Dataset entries
· · · · ·

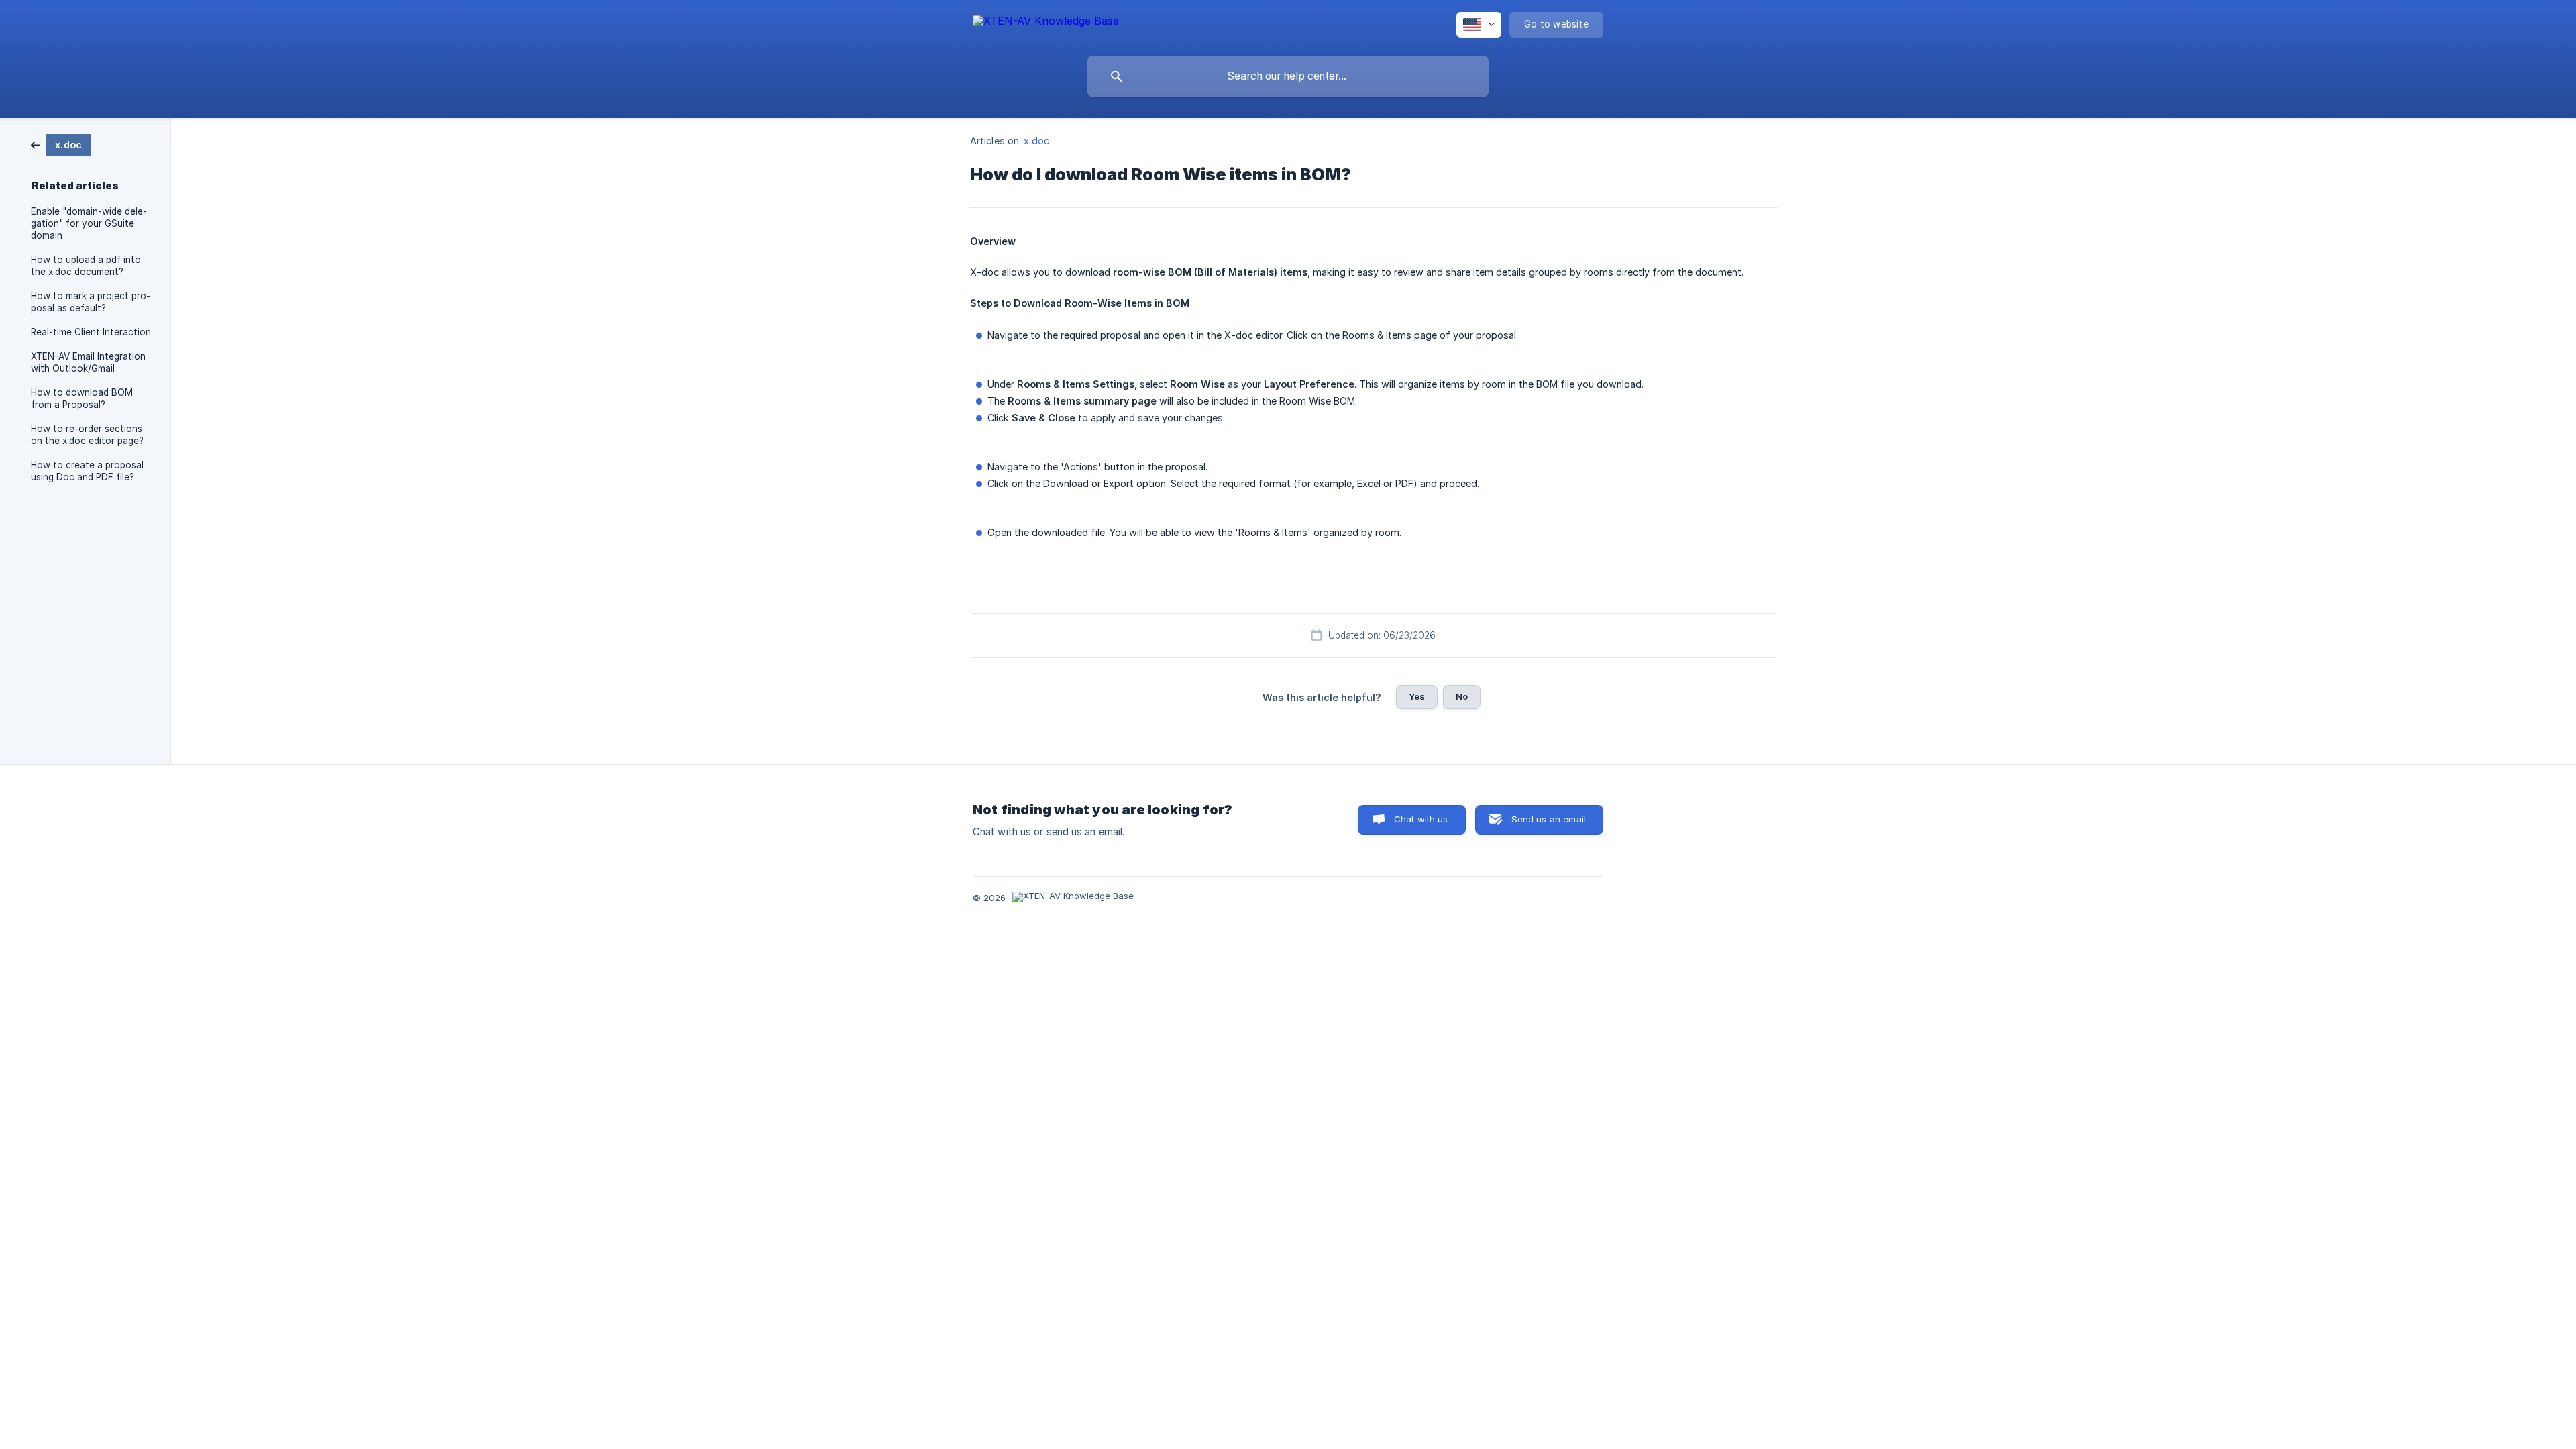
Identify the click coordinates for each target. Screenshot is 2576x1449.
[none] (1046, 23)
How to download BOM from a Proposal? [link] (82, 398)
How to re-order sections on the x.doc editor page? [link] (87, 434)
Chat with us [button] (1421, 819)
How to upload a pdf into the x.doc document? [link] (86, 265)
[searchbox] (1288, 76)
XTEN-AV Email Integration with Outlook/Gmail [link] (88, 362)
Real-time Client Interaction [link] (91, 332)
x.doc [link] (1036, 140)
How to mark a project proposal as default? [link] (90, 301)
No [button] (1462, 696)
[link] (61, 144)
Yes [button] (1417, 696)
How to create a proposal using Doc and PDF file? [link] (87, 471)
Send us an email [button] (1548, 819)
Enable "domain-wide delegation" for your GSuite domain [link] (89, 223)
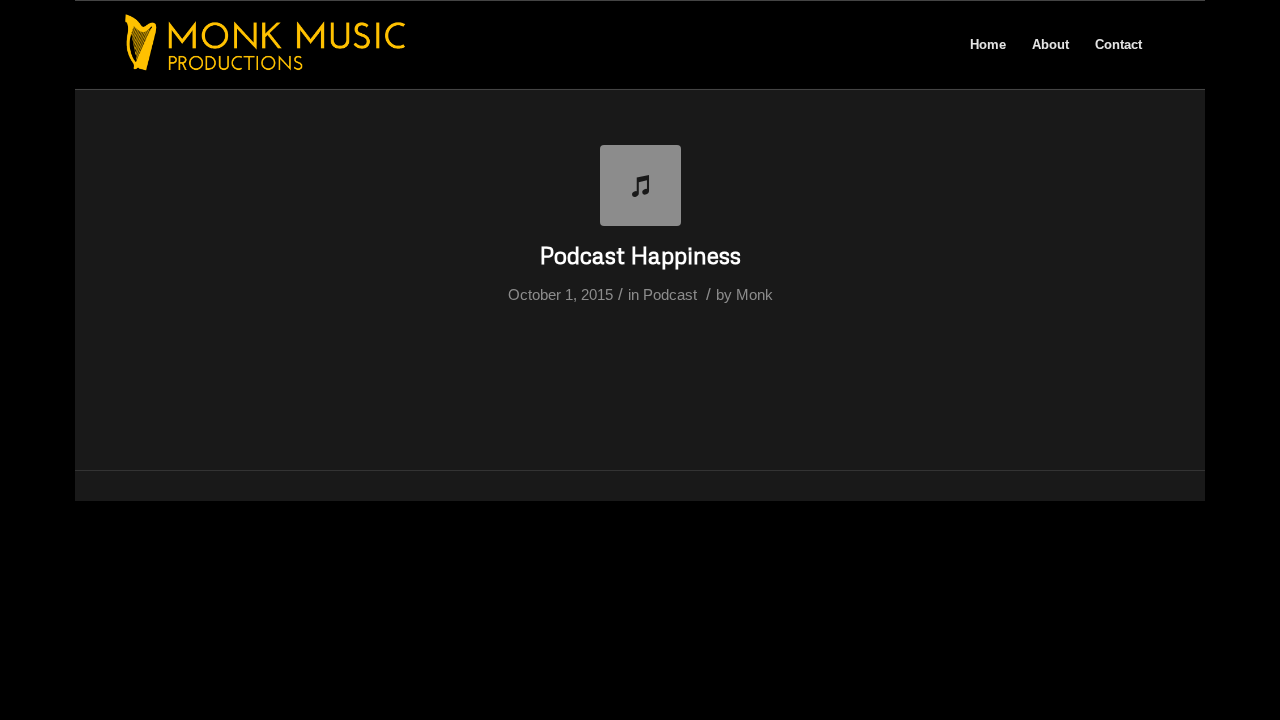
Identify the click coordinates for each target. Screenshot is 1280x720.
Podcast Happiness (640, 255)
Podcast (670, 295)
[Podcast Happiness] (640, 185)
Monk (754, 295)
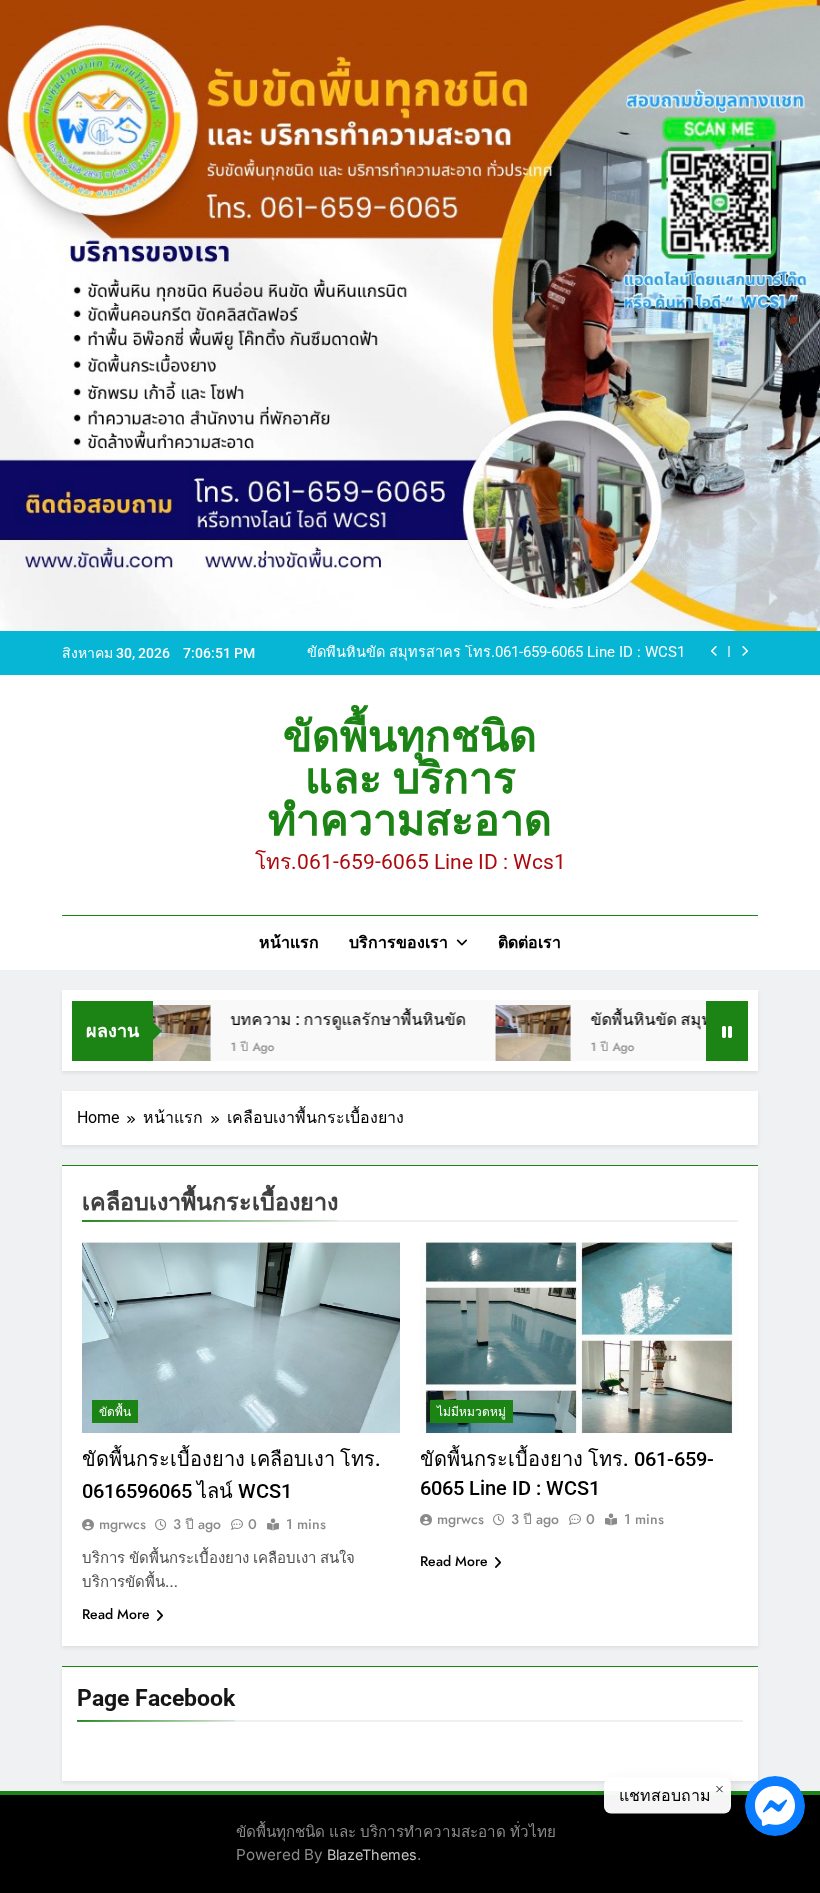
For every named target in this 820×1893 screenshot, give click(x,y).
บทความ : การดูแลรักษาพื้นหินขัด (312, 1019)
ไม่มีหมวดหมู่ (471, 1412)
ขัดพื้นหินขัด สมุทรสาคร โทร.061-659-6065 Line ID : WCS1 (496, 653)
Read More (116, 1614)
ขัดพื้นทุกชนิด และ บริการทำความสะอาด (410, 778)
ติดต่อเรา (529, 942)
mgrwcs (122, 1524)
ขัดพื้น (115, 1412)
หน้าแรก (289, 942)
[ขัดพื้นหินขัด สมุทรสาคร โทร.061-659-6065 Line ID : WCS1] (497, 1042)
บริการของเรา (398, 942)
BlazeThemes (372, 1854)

· · · · ·

▶ [Exercise] Reproduce exactly the line bearing "ขัดพื้น (115, 1412)" and all the lines that come after it in the records above; add nothing.

▶ [Written reply]
ขัดพื้น (115, 1412)
หน้าแรก (289, 942)
[ขัดพื้นหินขัด สมุทรสาคร โทร.061-659-6065 Line ID : WCS1] (497, 1042)
บริการของเรา (398, 942)
BlazeThemes (372, 1854)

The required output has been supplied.